The substitution \begin{eqnarray*} t=x+ \frac{u(1+x^2)}{1-ux} \end{eqnarray*} will do the trick.
The limits are easily checked and we have \begin{eqnarray*} dt= \frac{1+x^2}{(1-ux)^2} du. \end{eqnarray*} The rest is a little bit of algebra.
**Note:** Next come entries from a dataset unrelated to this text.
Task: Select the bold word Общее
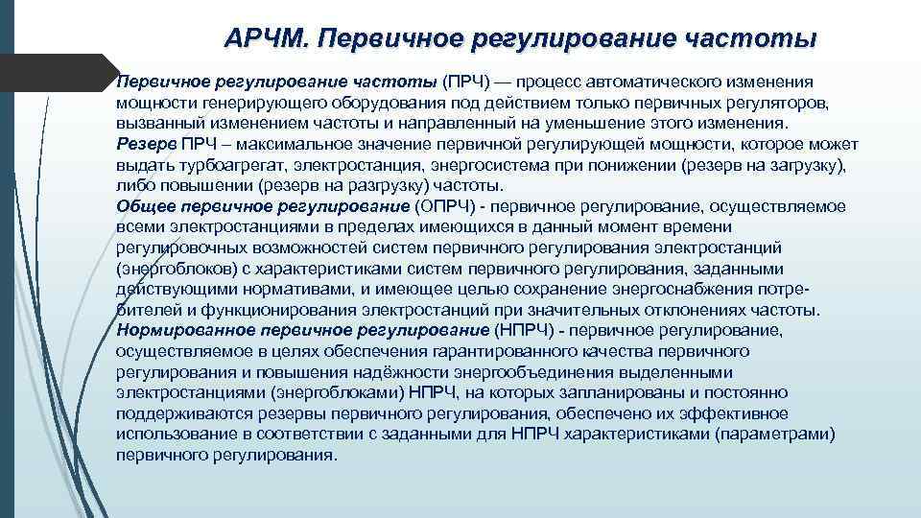144,206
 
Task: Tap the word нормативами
286,289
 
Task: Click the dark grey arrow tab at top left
53,73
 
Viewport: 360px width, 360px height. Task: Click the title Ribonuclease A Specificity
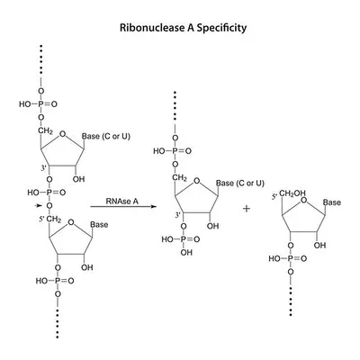click(x=183, y=28)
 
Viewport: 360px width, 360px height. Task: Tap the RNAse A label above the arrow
click(x=122, y=201)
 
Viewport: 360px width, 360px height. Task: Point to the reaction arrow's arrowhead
click(x=154, y=207)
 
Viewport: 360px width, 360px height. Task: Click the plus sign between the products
click(x=247, y=208)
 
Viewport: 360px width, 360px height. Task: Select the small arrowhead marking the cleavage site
click(x=38, y=205)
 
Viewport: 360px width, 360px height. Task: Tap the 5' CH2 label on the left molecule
click(x=50, y=220)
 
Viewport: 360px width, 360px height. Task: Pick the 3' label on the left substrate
click(x=44, y=168)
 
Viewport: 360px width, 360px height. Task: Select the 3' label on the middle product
click(x=177, y=215)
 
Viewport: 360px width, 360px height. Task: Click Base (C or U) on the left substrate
click(x=106, y=137)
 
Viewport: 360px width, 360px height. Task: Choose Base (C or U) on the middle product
click(x=240, y=183)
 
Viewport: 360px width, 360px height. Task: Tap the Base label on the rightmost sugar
click(x=332, y=202)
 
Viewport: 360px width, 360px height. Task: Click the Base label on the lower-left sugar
click(x=99, y=225)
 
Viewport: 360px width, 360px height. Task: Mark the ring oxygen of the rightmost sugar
click(x=303, y=201)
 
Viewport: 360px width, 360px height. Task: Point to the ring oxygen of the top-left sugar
click(x=62, y=134)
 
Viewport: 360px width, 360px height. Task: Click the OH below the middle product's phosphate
click(x=186, y=253)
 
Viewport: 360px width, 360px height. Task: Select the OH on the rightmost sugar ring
click(x=320, y=246)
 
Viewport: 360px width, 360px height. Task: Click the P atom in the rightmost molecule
click(x=291, y=258)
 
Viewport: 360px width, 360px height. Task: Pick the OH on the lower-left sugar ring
click(x=87, y=267)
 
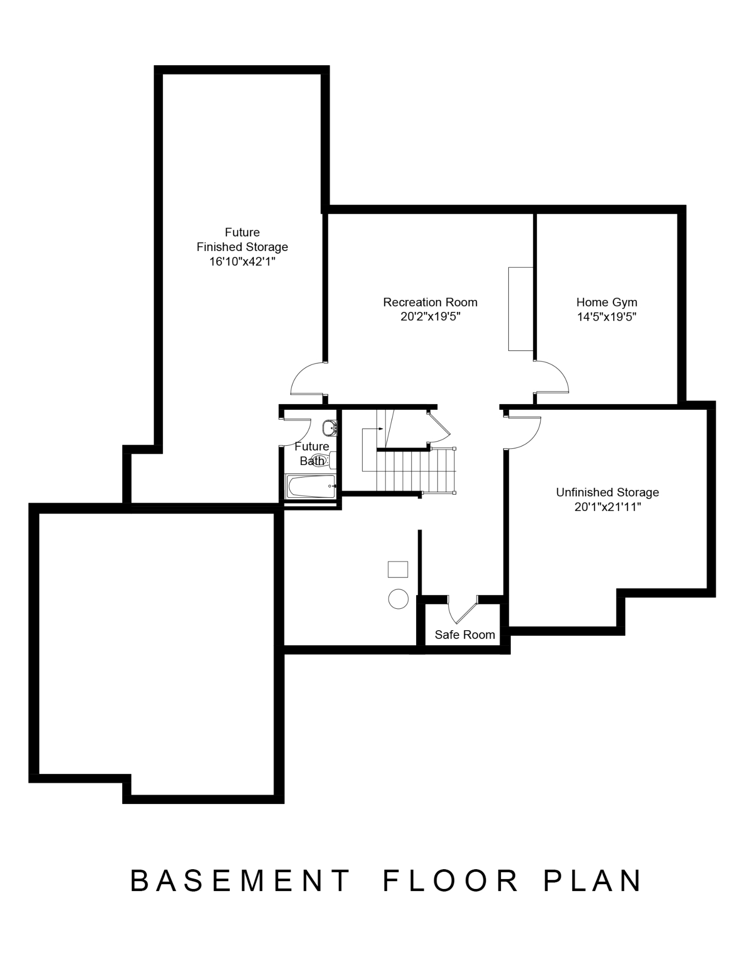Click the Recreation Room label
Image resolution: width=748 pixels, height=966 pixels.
pyautogui.click(x=430, y=302)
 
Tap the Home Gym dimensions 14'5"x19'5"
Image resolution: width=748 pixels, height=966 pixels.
pyautogui.click(x=607, y=317)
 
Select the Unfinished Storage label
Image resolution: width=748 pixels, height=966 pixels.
pyautogui.click(x=608, y=492)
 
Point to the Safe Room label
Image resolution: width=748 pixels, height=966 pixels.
pyautogui.click(x=465, y=635)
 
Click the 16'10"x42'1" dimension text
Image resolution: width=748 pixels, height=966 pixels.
pyautogui.click(x=242, y=261)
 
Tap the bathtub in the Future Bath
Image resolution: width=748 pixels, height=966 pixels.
pyautogui.click(x=311, y=486)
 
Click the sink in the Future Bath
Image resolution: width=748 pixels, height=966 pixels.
pyautogui.click(x=330, y=428)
Note the similarity with $ \ln(a)+\ln(b) = \ln(ab)$ \begin{eqnarray*} \int_{1}^{a} \frac{dt}{t} +\int_{1}^{b} \frac{dt}{t} = \int_{1}^{ab} \frac{dt}{t}. \end{eqnarray*} And $ u=at $ \begin{eqnarray*} \int_{1}^{b} \frac{dt}{t} = \int_{a}^{ab} \frac{du}{u}. \end{eqnarray*}
Another change of variables that works, very similar to that in the answer by @DonaldSplutterwit, is the following: $$ t=f(u)=\frac{1-u\sigma}{u+\sigma}\,,\qquad\text{with}\ \ \sigma(x,y)=\frac{1-xy}{x+y}\,. $$ It is more symmetric, since it works both for $$ \int_x^{1/\sigma}\frac{dt}{1+t^2}=\int_0^y\frac{du}{1+u^2} $$ and for $$ \int_y^{1/\sigma}\frac{dt}{1+t^2}=\int_0^x\frac{du}{1+u^2}\,. $$ Indeed, $$ f(0)=\frac{1}{\sigma}\,,\qquad f(x)=y\,,\qquad f(y)=x $$ and $$ dt=-\frac{1+\sigma^2}{(u+\sigma)^2}du\,,\qquad \frac{1}{1+t^2}=\frac{(u+\sigma)^2}{(1+\sigma^2)(1+u^2)}\,. $$ It also has the property of reducing to the inversion as $xy\to1^-$, namely $\sigma\to0^+$, since $$ f(u)\big|_{\sigma=0}=\frac{1}{u}\,, $$ and we get back $$ \int_{x}^\infty \frac{dt}{1+t^2} = \int_{0}^{\frac{1}{x}}\frac{du}{1+u^2}\,. $$ In fact, $f$ is also an involution $f(f(u))=u$ and also allows to run the proof "forward" in the following way $$ \int_0^x\frac{dt}{1+t^2}+\int_0^y\frac{dt}{1+t^2}=\int_0^x\frac{dt}{1+t^2}+\int_x^{\frac{1}{\sigma}}\frac{du}{1+u^2}=\int_0^{\frac{1}{\sigma}}\frac{dt}{1+t^2}\,, $$ where we let $t=f(u)$ in the second integral.